Он так произнес это «придешь?», словно от ответа Малахова зависело что-то очень важное. И Малахов вдруг понял, что вовсе не в учительнице здесь было дело. Самому Витальке было необходимо привести в класс его, Малахова, своего отца, показать, а может быть, и доказать кому-нибудь, что он есть, что он существует наяву, а не только в его, Виталькиных, рассказах.

— Ну раз так… — сказал Малахов. — Приду обязательно.

— И форму надень, — подсказал Виталька.

— И форму надену. Непременно, — засмеялся Малахов.

Ему нравилась Виталькина серьезность и вдумчивость. Но приемничек, надо сказать, получался у них весьма-таки корявый. Малахова даже одолевали сомнения — оживет ли, заговорит ли это неказистое сооружение из крошечных сопротивлений, конденсаторов и триодов…

Мила, конечно, догадывалась, что во время ее отсутствия что-то происходит в квартире, но предпочитала не вмешиваться в их секреты.

Чем меньше оставалось времени до ее дня рождения, тем больше тревожился Виталька.

— Папа, а мы успеем?

— Папа, а у нас получится?

— Папа, а ты как думаешь, мама обрадуется?

— Ну конечно, обрадуется, — успокаивал его Малахов.

Они закончили работу как раз накануне праздника.

Весь приемник — переплетение цветных проводников с черными шляпками триодов и красными лакированными сопротивлениями — умещался на ладони Малахова. Сейчас, пока он не был еще упрятан в самодельный футляр, пока был весь на виду, он казался хрупким и беззащитным, словно какое-то странное живое существо, пойманное и оттого застывшее, притворившееся мертвым, затаившееся на человеческой ладони.

Оставалось только подключить батарейки и щелкнуть тумблером.

И удивительно — казалось бы, уж с какими сложнейшими радиоустройствами не имел он дело, какие только монтажные схемы не перевидал за годы службы, сколько раз во время учений ликвидировал неисправности, иной раз мнимые, заданные проверяющим, а иной раз и настоящие, с которыми приходилось немало повозиться, сколько раз с беспокойным ожиданием, с тревогой всматривался в маленькие экраны осциллографов, в сигнальные лампочки, мерцающие на пульте, и вроде бы давно уже научился сохранять спокойствие, хладнокровие в самые критические минуты, а вот сейчас вдруг почувствовал, что волнуется. Да еще как! Первый приемник, собранный руками сына, его сына, — это ведь что-нибудь да значило!..
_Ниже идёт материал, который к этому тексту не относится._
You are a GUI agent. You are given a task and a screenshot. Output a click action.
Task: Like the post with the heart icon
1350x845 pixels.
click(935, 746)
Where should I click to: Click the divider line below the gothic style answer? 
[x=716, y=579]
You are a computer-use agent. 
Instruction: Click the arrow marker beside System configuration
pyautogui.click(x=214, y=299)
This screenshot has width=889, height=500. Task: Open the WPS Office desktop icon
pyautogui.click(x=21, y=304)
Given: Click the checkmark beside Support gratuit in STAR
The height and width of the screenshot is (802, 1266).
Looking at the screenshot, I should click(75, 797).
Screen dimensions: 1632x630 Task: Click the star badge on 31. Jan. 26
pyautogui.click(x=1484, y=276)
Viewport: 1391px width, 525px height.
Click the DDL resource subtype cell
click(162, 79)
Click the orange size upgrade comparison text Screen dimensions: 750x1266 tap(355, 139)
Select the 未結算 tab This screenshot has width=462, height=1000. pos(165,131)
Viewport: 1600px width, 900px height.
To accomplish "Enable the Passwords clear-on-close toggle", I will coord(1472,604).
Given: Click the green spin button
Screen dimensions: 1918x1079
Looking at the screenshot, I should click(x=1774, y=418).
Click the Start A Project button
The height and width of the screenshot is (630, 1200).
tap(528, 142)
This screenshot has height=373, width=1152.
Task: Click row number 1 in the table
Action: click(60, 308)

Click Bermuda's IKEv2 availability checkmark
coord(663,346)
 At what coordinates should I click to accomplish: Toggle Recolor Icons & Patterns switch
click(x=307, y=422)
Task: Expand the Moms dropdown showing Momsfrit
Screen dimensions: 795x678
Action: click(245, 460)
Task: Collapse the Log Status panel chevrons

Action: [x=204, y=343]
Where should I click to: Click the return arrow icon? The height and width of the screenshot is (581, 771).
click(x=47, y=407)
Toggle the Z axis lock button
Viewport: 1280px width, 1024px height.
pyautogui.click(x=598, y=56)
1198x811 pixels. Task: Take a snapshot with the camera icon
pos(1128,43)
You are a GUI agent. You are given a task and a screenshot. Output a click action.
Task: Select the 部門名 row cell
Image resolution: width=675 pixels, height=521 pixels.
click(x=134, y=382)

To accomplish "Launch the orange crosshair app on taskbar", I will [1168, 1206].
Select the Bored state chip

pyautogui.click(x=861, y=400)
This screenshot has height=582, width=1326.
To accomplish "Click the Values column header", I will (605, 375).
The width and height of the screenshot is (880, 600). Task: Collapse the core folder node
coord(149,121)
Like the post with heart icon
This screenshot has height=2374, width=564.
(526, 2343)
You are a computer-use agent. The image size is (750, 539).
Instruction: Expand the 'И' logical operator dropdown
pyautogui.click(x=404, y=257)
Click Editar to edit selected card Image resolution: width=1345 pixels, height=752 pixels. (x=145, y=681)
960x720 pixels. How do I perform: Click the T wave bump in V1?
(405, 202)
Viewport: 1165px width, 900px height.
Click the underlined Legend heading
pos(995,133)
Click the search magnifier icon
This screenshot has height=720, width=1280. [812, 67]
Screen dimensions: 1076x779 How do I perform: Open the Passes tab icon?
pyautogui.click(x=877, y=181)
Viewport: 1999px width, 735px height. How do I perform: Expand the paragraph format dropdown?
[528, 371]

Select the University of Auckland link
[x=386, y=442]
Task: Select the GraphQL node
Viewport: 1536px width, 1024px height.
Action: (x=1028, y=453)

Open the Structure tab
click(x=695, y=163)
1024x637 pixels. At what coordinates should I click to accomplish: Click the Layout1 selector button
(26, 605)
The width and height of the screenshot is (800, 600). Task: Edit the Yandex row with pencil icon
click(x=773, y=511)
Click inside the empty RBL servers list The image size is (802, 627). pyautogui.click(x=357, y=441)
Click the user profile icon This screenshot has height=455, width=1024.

— Действуй! — сказал он Витальке.

Виталька подключил батарейки, в маленьком наушнике раздалось тихое потрескивание, шуршание, а затем совсем слабо, едва различимо, словно далекое стрекотанье кузнечика, то исчезающее, то возникающее снова, зазвучала музыка.

— Работает, папа, работает! — закричал Виталька. — Ура!

Честное слово, только ради одной этой минуты стоило ехать сюда, только ради того, чтобы увидеть глаза Витальки, в которых отражалось чудо, волшебство, внезапно совершившееся перед ним, и радость, и изумление перед этим чудом — да неужели это он сам, своими руками сделал?..

Виталька долго не мог расстаться с приемником, все включал и выключал его и прикладывал к уху маленький наушник, а потом вдруг задумался и спросил:

— Папа, а откуда музыка там берется?

— Ну как откуда? — ответил Малахов. — Ее приносят радиоволны.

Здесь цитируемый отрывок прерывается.